[[ Material shown, beginning ]]
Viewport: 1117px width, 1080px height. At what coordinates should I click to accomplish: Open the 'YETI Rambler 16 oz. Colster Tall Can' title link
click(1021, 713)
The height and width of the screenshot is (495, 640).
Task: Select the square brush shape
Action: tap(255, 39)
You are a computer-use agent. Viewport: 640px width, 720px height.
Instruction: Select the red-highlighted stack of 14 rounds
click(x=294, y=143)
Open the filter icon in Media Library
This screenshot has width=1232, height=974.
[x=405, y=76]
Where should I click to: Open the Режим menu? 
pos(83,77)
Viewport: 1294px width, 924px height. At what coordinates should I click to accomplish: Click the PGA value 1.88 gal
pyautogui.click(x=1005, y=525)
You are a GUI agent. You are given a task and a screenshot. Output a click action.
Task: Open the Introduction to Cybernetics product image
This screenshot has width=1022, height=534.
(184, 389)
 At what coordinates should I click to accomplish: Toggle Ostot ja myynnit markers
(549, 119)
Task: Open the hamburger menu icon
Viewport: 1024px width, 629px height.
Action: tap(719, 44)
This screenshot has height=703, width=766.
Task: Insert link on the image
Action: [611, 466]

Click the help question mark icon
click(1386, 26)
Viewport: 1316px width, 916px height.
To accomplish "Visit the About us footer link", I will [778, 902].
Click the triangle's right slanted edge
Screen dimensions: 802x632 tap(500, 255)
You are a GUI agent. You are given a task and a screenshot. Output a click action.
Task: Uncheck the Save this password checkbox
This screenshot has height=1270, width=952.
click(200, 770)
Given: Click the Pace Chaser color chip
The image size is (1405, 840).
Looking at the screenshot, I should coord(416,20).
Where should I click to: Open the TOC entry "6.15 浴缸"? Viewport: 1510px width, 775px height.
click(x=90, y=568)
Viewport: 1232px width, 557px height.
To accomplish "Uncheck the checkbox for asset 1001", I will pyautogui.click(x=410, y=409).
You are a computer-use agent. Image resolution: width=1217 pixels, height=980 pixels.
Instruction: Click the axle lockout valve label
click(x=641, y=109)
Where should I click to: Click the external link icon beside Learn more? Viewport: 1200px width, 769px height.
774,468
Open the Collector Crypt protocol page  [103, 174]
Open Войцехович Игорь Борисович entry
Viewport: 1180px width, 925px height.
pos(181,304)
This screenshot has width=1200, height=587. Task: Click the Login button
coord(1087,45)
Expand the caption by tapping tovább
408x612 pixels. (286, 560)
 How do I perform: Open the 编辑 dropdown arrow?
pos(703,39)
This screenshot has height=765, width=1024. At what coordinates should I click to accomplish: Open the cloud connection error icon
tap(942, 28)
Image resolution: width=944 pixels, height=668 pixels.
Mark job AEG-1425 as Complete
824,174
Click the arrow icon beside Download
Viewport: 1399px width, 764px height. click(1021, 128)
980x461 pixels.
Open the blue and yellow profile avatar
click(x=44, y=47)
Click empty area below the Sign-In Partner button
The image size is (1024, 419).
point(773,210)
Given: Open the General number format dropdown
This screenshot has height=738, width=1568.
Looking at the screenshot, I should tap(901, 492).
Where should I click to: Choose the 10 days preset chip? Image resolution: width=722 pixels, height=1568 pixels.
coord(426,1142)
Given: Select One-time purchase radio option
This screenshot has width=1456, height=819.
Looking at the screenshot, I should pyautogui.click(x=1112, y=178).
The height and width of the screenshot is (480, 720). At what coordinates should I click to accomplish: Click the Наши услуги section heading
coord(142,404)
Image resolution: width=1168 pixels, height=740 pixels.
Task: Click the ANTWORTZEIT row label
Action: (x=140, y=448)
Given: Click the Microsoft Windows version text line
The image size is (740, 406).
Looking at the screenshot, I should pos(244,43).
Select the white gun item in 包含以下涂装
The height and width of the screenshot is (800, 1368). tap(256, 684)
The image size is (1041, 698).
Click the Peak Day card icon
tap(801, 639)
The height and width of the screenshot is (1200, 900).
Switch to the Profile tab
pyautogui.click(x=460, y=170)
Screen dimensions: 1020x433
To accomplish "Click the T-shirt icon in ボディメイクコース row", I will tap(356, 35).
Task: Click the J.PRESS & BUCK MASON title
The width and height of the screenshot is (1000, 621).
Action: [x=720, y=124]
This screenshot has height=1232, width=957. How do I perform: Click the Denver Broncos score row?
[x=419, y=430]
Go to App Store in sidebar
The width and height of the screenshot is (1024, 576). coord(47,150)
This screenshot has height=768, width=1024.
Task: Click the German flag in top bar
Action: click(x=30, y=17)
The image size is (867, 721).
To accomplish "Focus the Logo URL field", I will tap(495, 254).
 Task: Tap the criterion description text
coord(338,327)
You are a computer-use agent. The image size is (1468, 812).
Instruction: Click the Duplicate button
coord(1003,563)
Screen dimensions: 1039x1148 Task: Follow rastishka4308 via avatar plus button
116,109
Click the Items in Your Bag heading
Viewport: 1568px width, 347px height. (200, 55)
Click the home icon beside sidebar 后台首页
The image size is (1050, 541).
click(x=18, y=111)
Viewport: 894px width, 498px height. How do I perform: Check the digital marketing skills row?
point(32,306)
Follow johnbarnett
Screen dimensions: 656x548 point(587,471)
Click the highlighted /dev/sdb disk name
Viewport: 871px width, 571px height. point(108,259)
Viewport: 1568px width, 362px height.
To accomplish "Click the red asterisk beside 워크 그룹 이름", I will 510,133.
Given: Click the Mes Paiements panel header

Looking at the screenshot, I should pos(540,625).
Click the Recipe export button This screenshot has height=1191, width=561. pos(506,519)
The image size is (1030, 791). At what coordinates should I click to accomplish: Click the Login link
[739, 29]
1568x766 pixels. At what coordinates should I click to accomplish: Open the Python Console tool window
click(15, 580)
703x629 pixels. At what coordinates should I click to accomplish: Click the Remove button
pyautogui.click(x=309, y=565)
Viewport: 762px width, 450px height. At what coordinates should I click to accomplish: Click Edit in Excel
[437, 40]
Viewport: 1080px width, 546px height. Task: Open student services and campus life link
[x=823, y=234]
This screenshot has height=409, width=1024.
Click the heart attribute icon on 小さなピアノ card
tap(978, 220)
[[ Material shown, end ]]
■ What you are asked to do ■
Produce a verbatim copy of each record above.

■ Exercise solution ■
Viewport: 1117px width, 1080px height. At what coordinates should I click to accomplish: Open the 'YETI Rambler 16 oz. Colster Tall Can' title link
click(1021, 713)
The height and width of the screenshot is (495, 640).
Task: Select the square brush shape
Action: tap(255, 39)
You are a computer-use agent. Viewport: 640px width, 720px height.
Instruction: Select the red-highlighted stack of 14 rounds
click(x=294, y=143)
Open the filter icon in Media Library
This screenshot has width=1232, height=974.
[x=405, y=76]
Where should I click to: Open the Режим menu? 
pos(83,77)
Viewport: 1294px width, 924px height. At what coordinates should I click to accomplish: Click the PGA value 1.88 gal
pyautogui.click(x=1005, y=525)
You are a GUI agent. You are given a task and a screenshot. Output a click action.
Task: Open the Introduction to Cybernetics product image
This screenshot has width=1022, height=534.
(184, 389)
 At what coordinates should I click to accomplish: Toggle Ostot ja myynnit markers
(549, 119)
Task: Open the hamburger menu icon
Viewport: 1024px width, 629px height.
Action: tap(719, 44)
This screenshot has height=703, width=766.
Task: Insert link on the image
Action: [611, 466]

Click the help question mark icon
click(1386, 26)
Viewport: 1316px width, 916px height.
To accomplish "Visit the About us footer link", I will [778, 902].
Click the triangle's right slanted edge
Screen dimensions: 802x632 tap(500, 255)
You are a GUI agent. You are given a task and a screenshot. Output a click action.
Task: Uncheck the Save this password checkbox
This screenshot has height=1270, width=952.
click(200, 770)
Given: Click the Pace Chaser color chip
The image size is (1405, 840).
Looking at the screenshot, I should coord(416,20).
Where should I click to: Open the TOC entry "6.15 浴缸"? Viewport: 1510px width, 775px height.
click(x=90, y=568)
Viewport: 1232px width, 557px height.
To accomplish "Uncheck the checkbox for asset 1001", I will pyautogui.click(x=410, y=409).
You are a computer-use agent. Image resolution: width=1217 pixels, height=980 pixels.
Instruction: Click the axle lockout valve label
click(x=641, y=109)
Where should I click to: Click the external link icon beside Learn more? Viewport: 1200px width, 769px height.
774,468
Open the Collector Crypt protocol page  [103, 174]
Open Войцехович Игорь Борисович entry
Viewport: 1180px width, 925px height.
pos(181,304)
This screenshot has width=1200, height=587. Task: Click the Login button
coord(1087,45)
Expand the caption by tapping tovább
408x612 pixels. (286, 560)
 How do I perform: Open the 编辑 dropdown arrow?
pos(703,39)
This screenshot has height=765, width=1024. At what coordinates should I click to accomplish: Open the cloud connection error icon
tap(942, 28)
Image resolution: width=944 pixels, height=668 pixels.
Mark job AEG-1425 as Complete
824,174
Click the arrow icon beside Download
Viewport: 1399px width, 764px height. click(1021, 128)
980x461 pixels.
Open the blue and yellow profile avatar
click(x=44, y=47)
Click empty area below the Sign-In Partner button
The image size is (1024, 419).
point(773,210)
Given: Open the General number format dropdown
This screenshot has height=738, width=1568.
Looking at the screenshot, I should tap(901, 492).
Where should I click to: Choose the 10 days preset chip? Image resolution: width=722 pixels, height=1568 pixels.
coord(426,1142)
Given: Select One-time purchase radio option
This screenshot has width=1456, height=819.
Looking at the screenshot, I should pyautogui.click(x=1112, y=178).
The height and width of the screenshot is (480, 720). At what coordinates should I click to accomplish: Click the Наши услуги section heading
coord(142,404)
Image resolution: width=1168 pixels, height=740 pixels.
Task: Click the ANTWORTZEIT row label
Action: (x=140, y=448)
Given: Click the Microsoft Windows version text line
The image size is (740, 406).
Looking at the screenshot, I should pos(244,43).
Select the white gun item in 包含以下涂装
The height and width of the screenshot is (800, 1368). tap(256, 684)
The image size is (1041, 698).
Click the Peak Day card icon
tap(801, 639)
The height and width of the screenshot is (1200, 900).
Switch to the Profile tab
pyautogui.click(x=460, y=170)
Screen dimensions: 1020x433
To accomplish "Click the T-shirt icon in ボディメイクコース row", I will tap(356, 35).
Task: Click the J.PRESS & BUCK MASON title
The width and height of the screenshot is (1000, 621).
Action: [x=720, y=124]
This screenshot has height=1232, width=957. How do I perform: Click the Denver Broncos score row?
[x=419, y=430]
Go to App Store in sidebar
The width and height of the screenshot is (1024, 576). coord(47,150)
This screenshot has height=768, width=1024.
Task: Click the German flag in top bar
Action: click(x=30, y=17)
The image size is (867, 721).
To accomplish "Focus the Logo URL field", I will tap(495, 254).
 Task: Tap the criterion description text
coord(338,327)
You are a computer-use agent. The image size is (1468, 812).
Instruction: Click the Duplicate button
coord(1003,563)
Screen dimensions: 1039x1148 Task: Follow rastishka4308 via avatar plus button
116,109
Click the Items in Your Bag heading
Viewport: 1568px width, 347px height. (200, 55)
Click the home icon beside sidebar 后台首页
The image size is (1050, 541).
click(x=18, y=111)
Viewport: 894px width, 498px height. How do I perform: Check the digital marketing skills row?
point(32,306)
Follow johnbarnett
Screen dimensions: 656x548 point(587,471)
Click the highlighted /dev/sdb disk name
Viewport: 871px width, 571px height. point(108,259)
Viewport: 1568px width, 362px height.
To accomplish "Click the red asterisk beside 워크 그룹 이름", I will 510,133.
Given: Click the Mes Paiements panel header

Looking at the screenshot, I should pos(540,625).
Click the Recipe export button This screenshot has height=1191, width=561. pos(506,519)
The image size is (1030, 791). At what coordinates should I click to accomplish: Click the Login link
[739, 29]
1568x766 pixels. At what coordinates should I click to accomplish: Open the Python Console tool window
click(15, 580)
703x629 pixels. At what coordinates should I click to accomplish: Click the Remove button
pyautogui.click(x=309, y=565)
Viewport: 762px width, 450px height. At what coordinates should I click to accomplish: Click Edit in Excel
[437, 40]
Viewport: 1080px width, 546px height. Task: Open student services and campus life link
[x=823, y=234]
This screenshot has height=409, width=1024.
Click the heart attribute icon on 小さなピアノ card
tap(978, 220)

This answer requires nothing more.